====== INFORMATION SUPPLIED

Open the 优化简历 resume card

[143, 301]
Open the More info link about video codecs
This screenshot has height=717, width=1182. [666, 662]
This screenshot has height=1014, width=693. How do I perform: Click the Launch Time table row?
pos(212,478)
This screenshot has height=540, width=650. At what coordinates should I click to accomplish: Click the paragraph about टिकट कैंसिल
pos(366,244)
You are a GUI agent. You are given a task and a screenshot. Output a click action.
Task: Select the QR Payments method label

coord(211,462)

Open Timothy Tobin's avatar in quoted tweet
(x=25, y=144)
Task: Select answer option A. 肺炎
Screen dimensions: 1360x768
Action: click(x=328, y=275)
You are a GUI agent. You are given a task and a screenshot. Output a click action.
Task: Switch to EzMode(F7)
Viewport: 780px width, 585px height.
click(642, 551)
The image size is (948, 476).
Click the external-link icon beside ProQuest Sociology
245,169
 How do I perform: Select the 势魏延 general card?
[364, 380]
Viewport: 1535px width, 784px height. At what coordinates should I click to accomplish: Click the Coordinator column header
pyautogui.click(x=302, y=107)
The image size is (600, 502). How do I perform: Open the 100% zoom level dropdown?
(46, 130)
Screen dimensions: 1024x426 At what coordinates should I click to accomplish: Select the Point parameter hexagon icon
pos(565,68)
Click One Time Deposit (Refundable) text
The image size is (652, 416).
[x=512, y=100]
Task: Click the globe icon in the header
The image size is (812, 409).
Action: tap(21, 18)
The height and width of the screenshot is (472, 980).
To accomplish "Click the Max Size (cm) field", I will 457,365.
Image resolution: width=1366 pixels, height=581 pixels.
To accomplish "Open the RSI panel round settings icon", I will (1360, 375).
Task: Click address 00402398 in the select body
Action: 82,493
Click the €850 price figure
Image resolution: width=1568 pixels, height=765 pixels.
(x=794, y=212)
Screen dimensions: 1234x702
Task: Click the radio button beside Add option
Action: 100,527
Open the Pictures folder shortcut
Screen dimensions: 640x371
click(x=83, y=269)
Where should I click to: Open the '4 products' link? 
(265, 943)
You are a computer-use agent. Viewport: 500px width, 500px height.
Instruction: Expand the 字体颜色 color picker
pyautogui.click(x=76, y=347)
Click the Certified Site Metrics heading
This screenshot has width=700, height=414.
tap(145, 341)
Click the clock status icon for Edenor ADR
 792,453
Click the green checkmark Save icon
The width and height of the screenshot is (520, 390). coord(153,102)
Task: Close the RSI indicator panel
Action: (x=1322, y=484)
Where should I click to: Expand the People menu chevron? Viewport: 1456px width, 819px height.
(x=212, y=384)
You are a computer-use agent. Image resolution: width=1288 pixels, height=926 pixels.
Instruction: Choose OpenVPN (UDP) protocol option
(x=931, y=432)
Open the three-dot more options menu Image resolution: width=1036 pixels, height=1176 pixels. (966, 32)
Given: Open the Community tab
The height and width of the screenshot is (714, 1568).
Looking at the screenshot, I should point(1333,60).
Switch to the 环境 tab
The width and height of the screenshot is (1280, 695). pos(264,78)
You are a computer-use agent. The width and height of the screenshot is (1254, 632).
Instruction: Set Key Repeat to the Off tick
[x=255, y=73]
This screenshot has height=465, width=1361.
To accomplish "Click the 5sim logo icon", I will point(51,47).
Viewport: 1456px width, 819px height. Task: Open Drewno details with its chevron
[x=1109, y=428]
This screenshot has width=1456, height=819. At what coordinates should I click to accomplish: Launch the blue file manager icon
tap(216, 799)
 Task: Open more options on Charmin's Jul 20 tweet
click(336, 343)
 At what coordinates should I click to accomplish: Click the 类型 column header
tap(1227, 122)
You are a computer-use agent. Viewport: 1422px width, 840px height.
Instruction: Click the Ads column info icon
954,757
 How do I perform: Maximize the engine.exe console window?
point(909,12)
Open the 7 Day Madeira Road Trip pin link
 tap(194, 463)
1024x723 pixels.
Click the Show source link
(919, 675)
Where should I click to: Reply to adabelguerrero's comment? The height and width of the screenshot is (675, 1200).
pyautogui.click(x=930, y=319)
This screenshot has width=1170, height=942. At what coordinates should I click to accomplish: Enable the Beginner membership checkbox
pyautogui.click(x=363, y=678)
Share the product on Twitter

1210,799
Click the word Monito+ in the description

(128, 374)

============

Set down the data in full, word for word.

> PROBLEM SOLUTION:
Open the 优化简历 resume card

[143, 301]
Open the More info link about video codecs
This screenshot has height=717, width=1182. [666, 662]
This screenshot has height=1014, width=693. How do I perform: Click the Launch Time table row?
pos(212,478)
This screenshot has height=540, width=650. At what coordinates should I click to accomplish: Click the paragraph about टिकट कैंसिल
pos(366,244)
You are a GUI agent. You are given a task and a screenshot. Output a click action.
Task: Select the QR Payments method label

coord(211,462)

Open Timothy Tobin's avatar in quoted tweet
(x=25, y=144)
Task: Select answer option A. 肺炎
Screen dimensions: 1360x768
Action: click(x=328, y=275)
You are a GUI agent. You are given a task and a screenshot. Output a click action.
Task: Switch to EzMode(F7)
Viewport: 780px width, 585px height.
click(642, 551)
The image size is (948, 476).
Click the external-link icon beside ProQuest Sociology
245,169
 How do I perform: Select the 势魏延 general card?
[364, 380]
Viewport: 1535px width, 784px height. At what coordinates should I click to accomplish: Click the Coordinator column header
pyautogui.click(x=302, y=107)
The image size is (600, 502). How do I perform: Open the 100% zoom level dropdown?
(46, 130)
Screen dimensions: 1024x426 At what coordinates should I click to accomplish: Select the Point parameter hexagon icon
pos(565,68)
Click One Time Deposit (Refundable) text
The image size is (652, 416).
[x=512, y=100]
Task: Click the globe icon in the header
The image size is (812, 409).
Action: tap(21, 18)
The height and width of the screenshot is (472, 980).
To accomplish "Click the Max Size (cm) field", I will 457,365.
Image resolution: width=1366 pixels, height=581 pixels.
To accomplish "Open the RSI panel round settings icon", I will (1360, 375).
Task: Click address 00402398 in the select body
Action: 82,493
Click the €850 price figure
Image resolution: width=1568 pixels, height=765 pixels.
(x=794, y=212)
Screen dimensions: 1234x702
Task: Click the radio button beside Add option
Action: 100,527
Open the Pictures folder shortcut
Screen dimensions: 640x371
click(x=83, y=269)
Where should I click to: Open the '4 products' link? 
(265, 943)
You are a computer-use agent. Viewport: 500px width, 500px height.
Instruction: Expand the 字体颜色 color picker
pyautogui.click(x=76, y=347)
Click the Certified Site Metrics heading
This screenshot has width=700, height=414.
tap(145, 341)
Click the clock status icon for Edenor ADR
 792,453
Click the green checkmark Save icon
The width and height of the screenshot is (520, 390). coord(153,102)
Task: Close the RSI indicator panel
Action: (x=1322, y=484)
Where should I click to: Expand the People menu chevron? Viewport: 1456px width, 819px height.
(x=212, y=384)
You are a computer-use agent. Image resolution: width=1288 pixels, height=926 pixels.
Instruction: Choose OpenVPN (UDP) protocol option
(x=931, y=432)
Open the three-dot more options menu Image resolution: width=1036 pixels, height=1176 pixels. (966, 32)
Given: Open the Community tab
The height and width of the screenshot is (714, 1568).
Looking at the screenshot, I should point(1333,60).
Switch to the 环境 tab
The width and height of the screenshot is (1280, 695). pos(264,78)
You are a computer-use agent. The width and height of the screenshot is (1254, 632).
Instruction: Set Key Repeat to the Off tick
[x=255, y=73]
This screenshot has height=465, width=1361.
To accomplish "Click the 5sim logo icon", I will point(51,47).
Viewport: 1456px width, 819px height. Task: Open Drewno details with its chevron
[x=1109, y=428]
This screenshot has width=1456, height=819. At what coordinates should I click to accomplish: Launch the blue file manager icon
tap(216, 799)
 Task: Open more options on Charmin's Jul 20 tweet
click(336, 343)
 At what coordinates should I click to accomplish: Click the 类型 column header
tap(1227, 122)
You are a computer-use agent. Viewport: 1422px width, 840px height.
Instruction: Click the Ads column info icon
954,757
 How do I perform: Maximize the engine.exe console window?
point(909,12)
Open the 7 Day Madeira Road Trip pin link
 tap(194, 463)
1024x723 pixels.
Click the Show source link
(919, 675)
Where should I click to: Reply to adabelguerrero's comment? The height and width of the screenshot is (675, 1200).
pyautogui.click(x=930, y=319)
This screenshot has width=1170, height=942. At what coordinates should I click to accomplish: Enable the Beginner membership checkbox
pyautogui.click(x=363, y=678)
Share the product on Twitter

1210,799
Click the word Monito+ in the description

(128, 374)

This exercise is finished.